El Fondo Monetario Internacional (FMI) está en los detalles. Con la segunda revisión aprobada y elogios a la estabilización macroeconómica, girará los USD 1.000 millones comprometidos. Pero si bien en el grueso del programa no pidió más que una continuidad, enfocó en ciertos ajustes a mediano plazo que incluyen recalibrar la motosierra, proteger al modelo de riesgos financieros y que, aunque el ministro de Economía Luis Caputo haya encontrado la forma transitoria de pasar los vencimientos, la salida a los mercados siga como horizonte.
En los 36 días que hubo entre el anuncio del cierre de la revisión y este jueves, el equipo económico se encargó de enviar señales que resultaron claves para el Fondo. Caputo aseguró en una entrevista periodística que “ya no hay margen” para que el superávit llegue todos los meses de la mano del ajuste. Un freno a la política de la motosierra como garante de la estabilidad. Por otro lado, el presidente del Banco Central, Santiago Bausili, publicó el Informe de Política Monetaria (IPOM) con una conferencia de prensa para transparentar las dudas.

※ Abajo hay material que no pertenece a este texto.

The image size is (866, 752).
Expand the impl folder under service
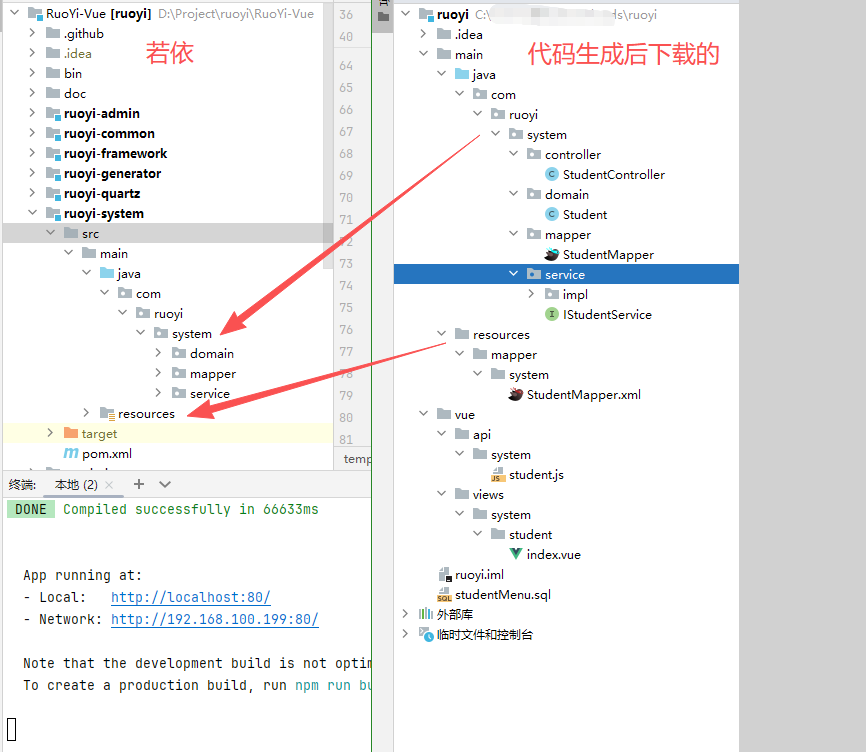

Dos gestos que la entidad que conduce Kristalina Georgieva mencionó y dejó entrever en el comunicado que acompañó la aprobación del desembolso del programa. Además de confirmar que la Argentina incumplió la meta de acumulación de reservas netas (NIR) prevista para fines de diciembre y dar un waiver argumentando que se aplicaron "medidas correctivas", el mensaje tiene una serie de exigencias.